Look: I’m done

Columns December 2, 2015

Two words have been careening like bullets off Camosun’s unshakeable walls. I hear them and nod, a sort of bow and prayer. Empathy for the reality of the point, for I live it, too. These words can mean everything or they can mean nothing. They are: “I’m done.”

Done. At the time of this writing I am looking down the face of week 12, and at the time of the paper’s printing it will be week 13. Maximum overload weeks. I am dragging my bag with much less energy than I ever thought possible: my body is weary and mind is exploding.
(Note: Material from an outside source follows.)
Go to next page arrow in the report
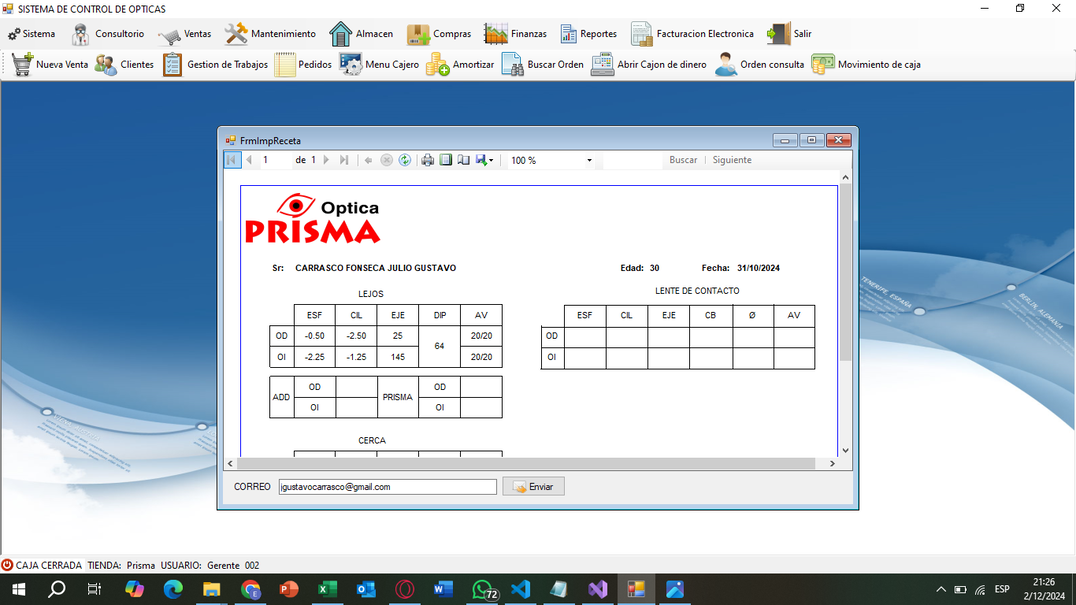The width and height of the screenshot is (1076, 605). 327,160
I curse myself for desiring that magical A+. I curse myself even more for wanting to earn it with less than 1000 percent effort. I feel as if my 110-percent effort simply isn’t cutting the grade. Why is it that I drive myself so crazy and I act like a three-year-old child when I learn that the project just over the horizon suddenly has a new twist and I am expected to simply go with the flow?

Tantrums.

Look, a column looking at life as a student, appears in every issue of Nexus.
Look, a column looking at life as a student, appears in every issue of Nexus.

Oh, yes. I am a 43-year-old student and I want to fling myself to the tiled floor and weep, scream, and cry, because, damn it, this all feels like too much. Why is there a new twist?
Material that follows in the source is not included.